Kemi Adetiba has earned a reputation for marrying Nollywood spectacle with urgent social commentary. Her latest feature, To Kill a Monkey, extends this tradition with an audacity that both captivates and unsettles. On the surface, it is a gripping tale of loyalty, betrayal, and the corrosive pull of power. Beneath its layered drama, however, the film offers something far weightier: a sobering meditation on Nigeria’s systemic failures and the creeping dangers of artificial intelligence in the wrong hands.
The central character, Efe, embodies this tension. At once brilliant and broken, his journey from promise to compromise mirrors the path of many Nigerian youths—gifted but unrecognized, ambitious but unsupported, caught in a society that neglects talent until it festers. Through Efe, Adetiba illustrates how systemic neglect breeds not just frustration but criminal innovation, particularly in a country where cybercrime often masquerades as entrepreneurship.
Nigeria as a Failed System
The film is scathing in its indictment of the Nigerian state. By sidelining its brightest minds—whether in technology, music, science, or the arts—it creates a cycle of wasted potential. Viewers will find echoes of contemporary debates: the viral “LAPO babies” discourse about children from financially constrained households, or the enduring frustration of young creators denied platforms.
In this light, To Kill a Monkey is not just a personal tragedy but a collective one. Efe’s turn to AI-driven cybercrime is framed not merely as greed or selfishness but as survival. Adetiba asks whether a system that withholds recognition and opportunity can truly feign shock when its abandoned children choose darker paths. The question lingers long after the credits roll: is cybercrime the inevitable outcome of a society that consistently betrays its own?
The Shadow of AI
While Nollywood has often flirted with themes of corruption and betrayal, Adetiba pushes the boundaries by embedding artificial intelligence into the plot. In Efe’s hands, AI becomes a weapon: from deepfakes to identity theft, the technology transforms from tool to threat. What might seem like speculative fiction is, in truth, uncomfortably real.
As the film hints—and as global conversations now echo—the dangers of AI misuse are neither distant nor abstract. Misinformation campaigns, large-scale fraud, and even the spectre of political destabilization are looming possibilities. An article cited in the film’s promotional materials starkly warns: “The next election might be rigged—by artificial intelligence.” This is not hyperbole; it is a forecast that deserves urgent attention.
More Than Entertainment
What elevates To Kill a Monkey beyond Nollywood melodrama is its double function as both narrative and cautionary tale. Adetiba uses the story as a mirror to reflect Nigeria’s fractures and as a megaphone to warn against complacency in the digital age.

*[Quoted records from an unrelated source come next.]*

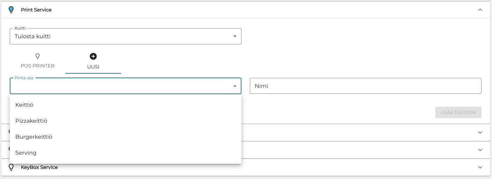The image size is (492, 179).
Task: Click the Kuitti dropdown arrow
Action: (x=235, y=36)
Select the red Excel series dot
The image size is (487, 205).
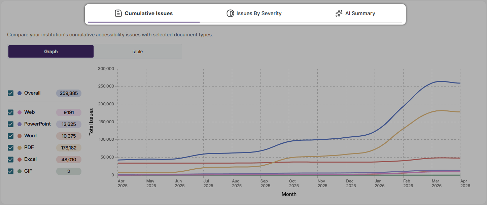(20, 159)
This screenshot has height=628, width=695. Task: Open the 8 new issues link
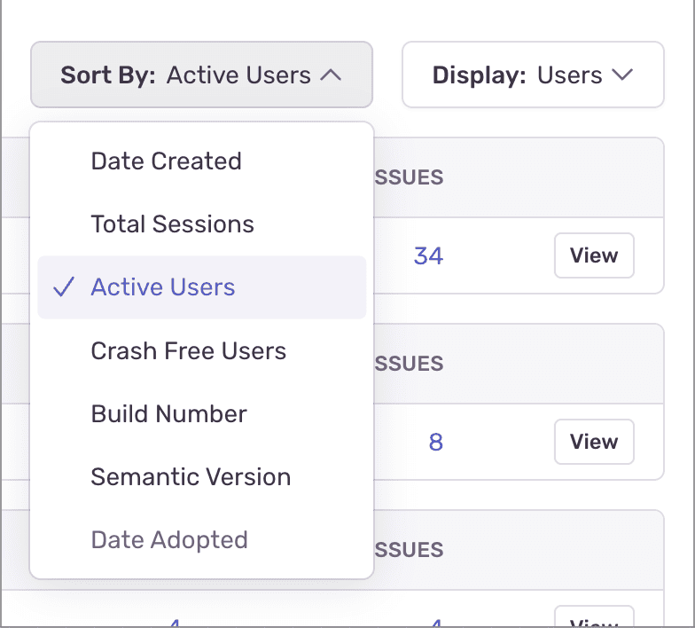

The film’s message is unmistakable: without decisive intervention—through policy, regulation, and ethical safeguards—Nigeria risks letting AI become a new weapon in the arsenal of dysfunction. The urgency is palpable. Laws must be drawn, institutions strengthened, and young innovators supported if society is to avert a crisis that could prove far more destabilizing than today’s ills.
A Catalyst for Change?
Like her previous works, Adetiba brings cinematic flair, but here it is fused with a sharper political edge. The storytelling is dense, sometimes almost didactic, yet this is precisely its strength. To Kill a Monkey refuses to be dismissed as mere entertainment. It insists on conversation, on debate, and—ideally—on action.
It is also a reminder that Nollywood, often criticized for prioritizing commercial success over substance, can and should occupy a more critical space in Nigeria’s cultural discourse. Cinema, as Adetiba demonstrates, is not just for escapism; it can provoke reflection, unsettle assumptions, and demand accountability.
Verdict
To Kill a Monkey is an ambitious, unsettling, and necessary film. It succeeds not only in its dramatic sweep of betrayal, trauma, and moral compromise but in sounding the alarm on two urgent crises: a nation that squanders its talent and a technology that could spiral into catastrophe if left unchecked.
Adetiba’s latest work should be seen less as a weekend distraction and more as a wake-up call. Nollywood has given us thrillers before, but rarely has it offered such a pointed reflection on where Nigeria stands—and where it might stumble—at the intersection of youth, technology, and systemic neglect.
To Kill a Monkey is not just a film; it is a challenge. The real question is whether Nigeria is ready to answer.